Healthy eating by using principle functional medicine
TIPS OF FUNCTIONAL MEDICINE APPROACH TO HEALTHY EATING
DETERMINE OPTIMAL MACRO-NUTRIENT RATIOS FOR , 30% PROTEIN, 30% FAT, 40% CARBOHDYRATES.
Adjust the ratios according to your needs. Lower carbs for people with diabetes, or blood sugar issues.
RESTRICT THOSE SENSITIVITIES SO TO MINIMISE DIGESTIVE DISCOMFORT AFTER EATING.

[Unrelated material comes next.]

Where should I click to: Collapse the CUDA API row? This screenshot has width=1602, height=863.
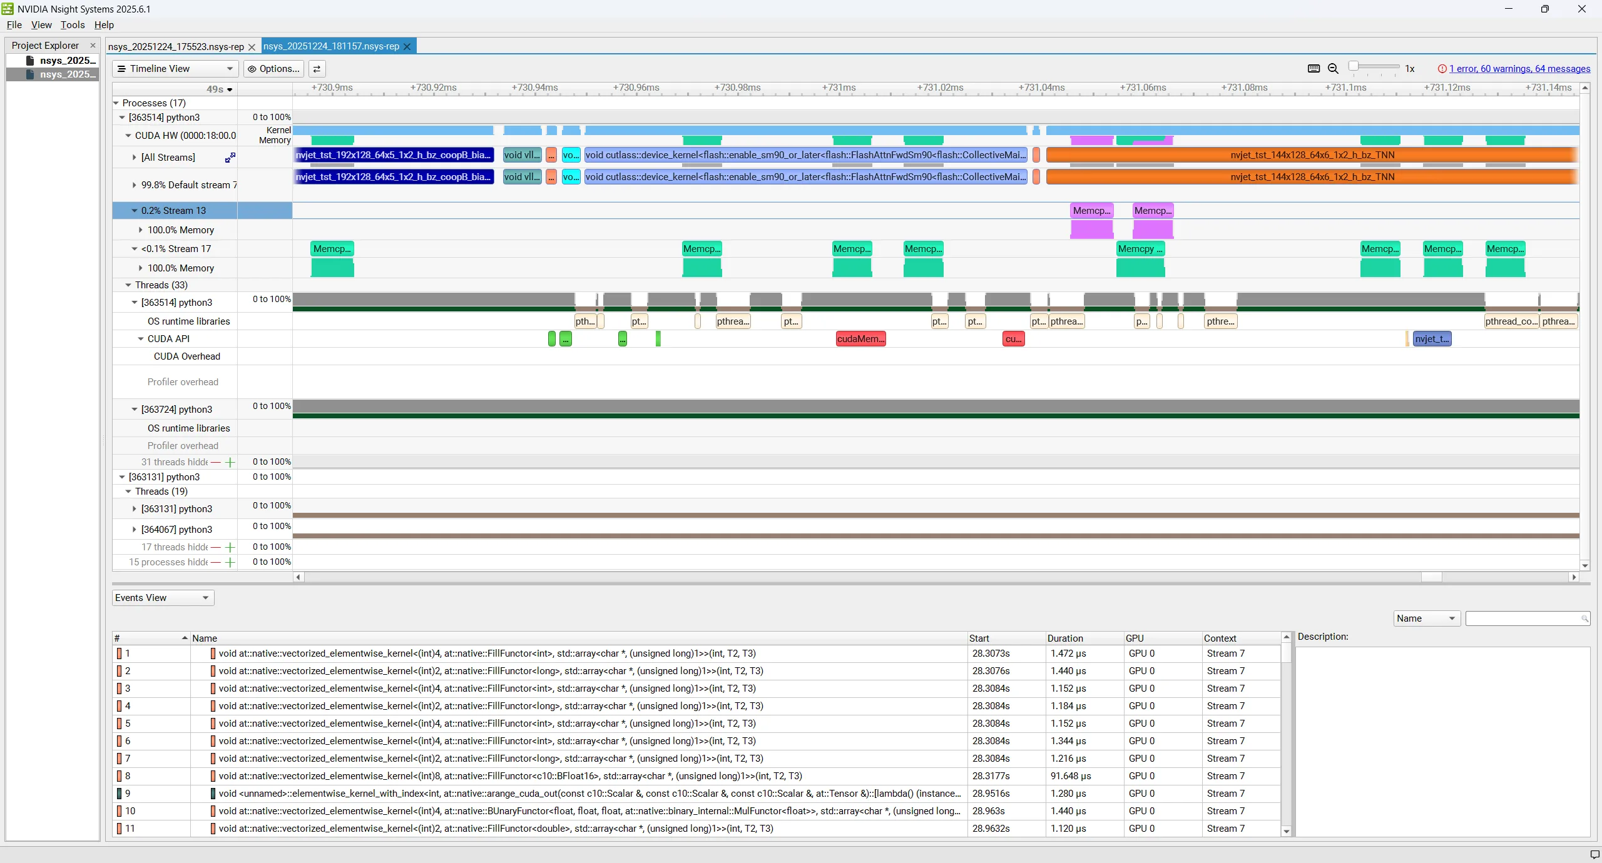point(141,339)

Most common food sensitivities are Gluten (wheat, barley, Rye), Pasteurised Milk, Shellfish, Soya, Nuts. If continued bloating, gas occurs. Go to a medical specialist for further support.

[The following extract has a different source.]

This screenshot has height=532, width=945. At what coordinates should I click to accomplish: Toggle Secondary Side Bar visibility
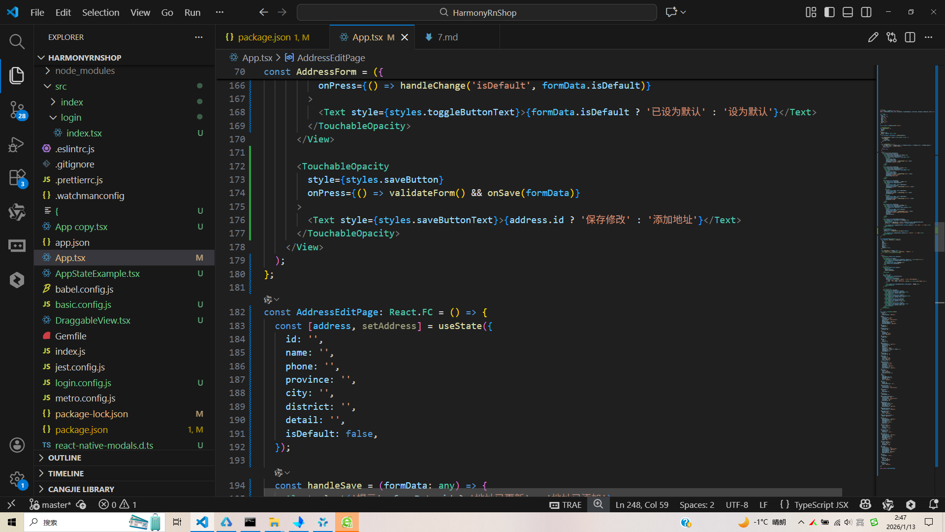point(866,12)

FOCUS ON NUTRIENT DENSITY OF YOUR MENUS – INCLUDING HIGH QUALITY PROTEINS, HERBS, SPICES, VEGETABLES, FRUITS (MINIMISE GRAINS/ LEGUMES)
Nutrient dense foods will provide long lasting health benefits and protect people from degenerative and chronic conditions. Sourcing locally will optimise nutrient density, minimise spoilage and support local farmers and provide local economic benefit.
ADD A VARIETY OF FERMENTED FOODS DAILY TO MENU PLANS.
Fermented foods provide a host of benefits to the body to boost health, improving immunity, increasing nutrient uptake, protecting the gut.
USE STEAMING, GRILLING AND BAKING METHODS TO PRESERVE NUTRIENT DENSITY.
Nutrients are lost in the long term boiling of vegetables, fruits. Consider more gentler cooking methods.
ALWAYS ADD GOOD FATS TO THE MEAL, TO SUPPORT MACRO-NUTRIENT BALANCE & BETTER NUTRIENT ABSORPTION
Coconut oil/ Milk, Ghee, Butter for grilling, roasting, frying. Extra-virgin Olive Oil, sesame oil for Salads.
Diets can provide the baseline to an optimal and energetic wellbeing, which starts with good dietary habits, proper meal timings and correct cooking practices. Food is Medicine!